Divergent transitions in Stan

Intuitively, what does the warning “There were 214 divergent transitions after warmup.” mean?

I understand that the samples obtained are useless, and that increasing adapt_delta, and max_treedepth, and lowering stepsize can help. In addition, reparameterizing can also help.

I would like to know what is actually happening when a divergent transition occurs.

In Section 14.5 Divergent Transitions of the Stan Reference Manual it states “The positions along the simulated trajectory after the Hamiltonian diverges will never be selected as the next draw of the MCMC algorithm”. Does that mean that after a divergent transition, the subsequent transitions are all rejected? Hence the last accepted proposal (and the current state) will be returned many times in the posterior sample?

I have noticed that I am getting many divergent transitions when working with hierarchical models (this is well documented in blogs on the internet), but some of my parameters are (well seem to be) converging and others are not.
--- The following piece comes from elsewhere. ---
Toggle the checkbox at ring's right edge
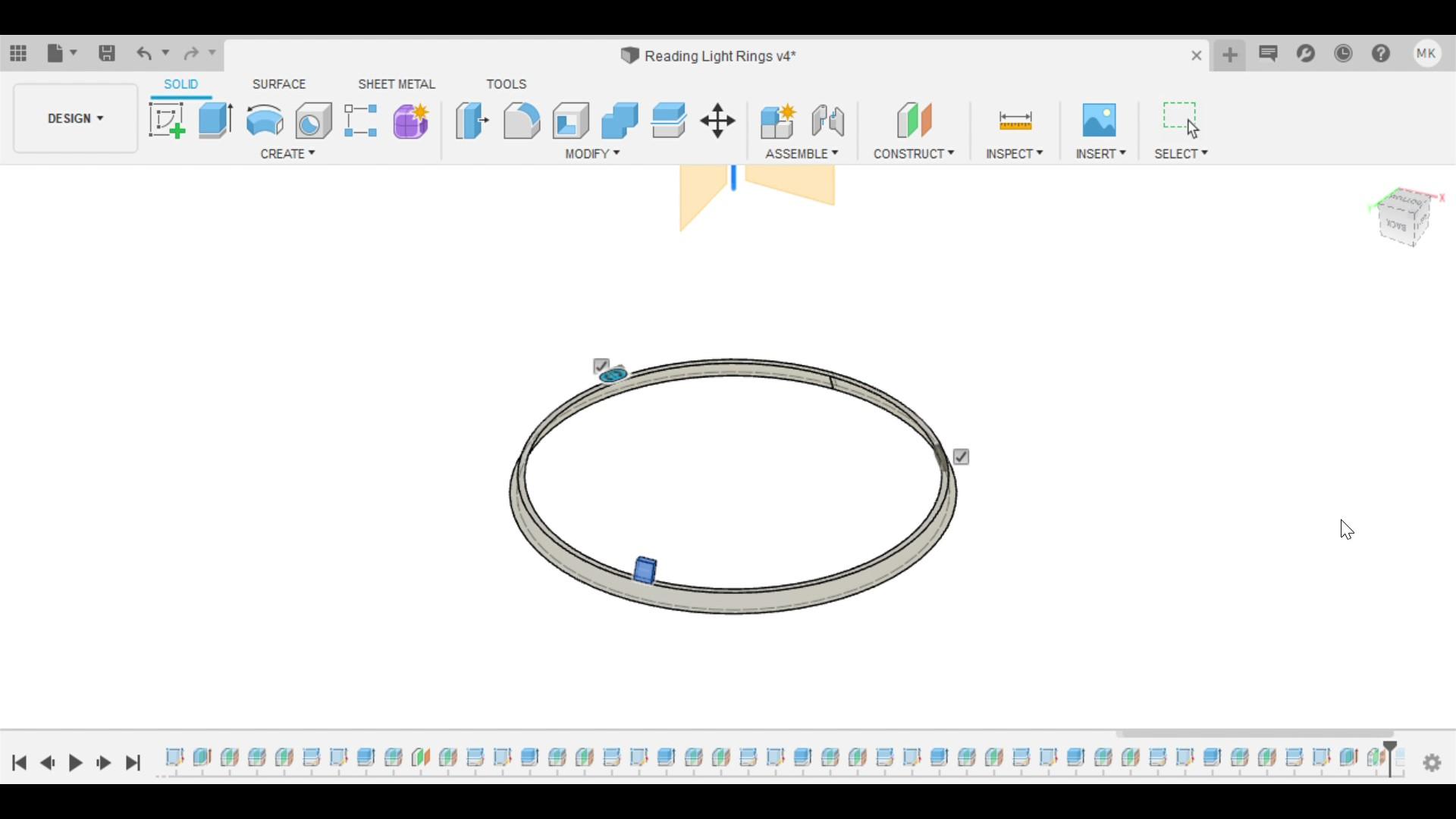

But, in a joint model, each proposition should be a parameter vector, and if this proposal is rejected after a divergent transition (and all others thereafter as described above), shouldn’t all of the marginal distributions be divergent?

Diagnostics plots seem to show that, say $\mu$ has converged and $\sigma$ has not. One example I had was that $\sigma$ had zero standard deviation. I assumed that this meant that there was a divergent transition after the first proposal and hence all other proposals for $\sigma$ were rejected and consequently, $\sigma$ only had one unique value in its returned sample. But, my sample for $\mu$ was (or seemed) fine. But shouldn’t the proposal $(\mu, \sigma)$ have been rejected after the first proposal and hence the $\mu$ sample should also only have one unique value.

Now consider a model with just one parameter. Imagine that my initial proposition is far from the region(s) of high posterior density, and suppose that this chain never reaches the regions with high posterior density. Is this when Stan returns the message saying “There were x divergent transitions after warmup.”? Since it can see that the MCMC code has not sampled “enough” from the posterior distribution of interest?

One reason that I think this intuition is wrong is because I have ran MCMC code in the past which has not converged (simply due to not being ran for enough iterations) and I have not received this error message.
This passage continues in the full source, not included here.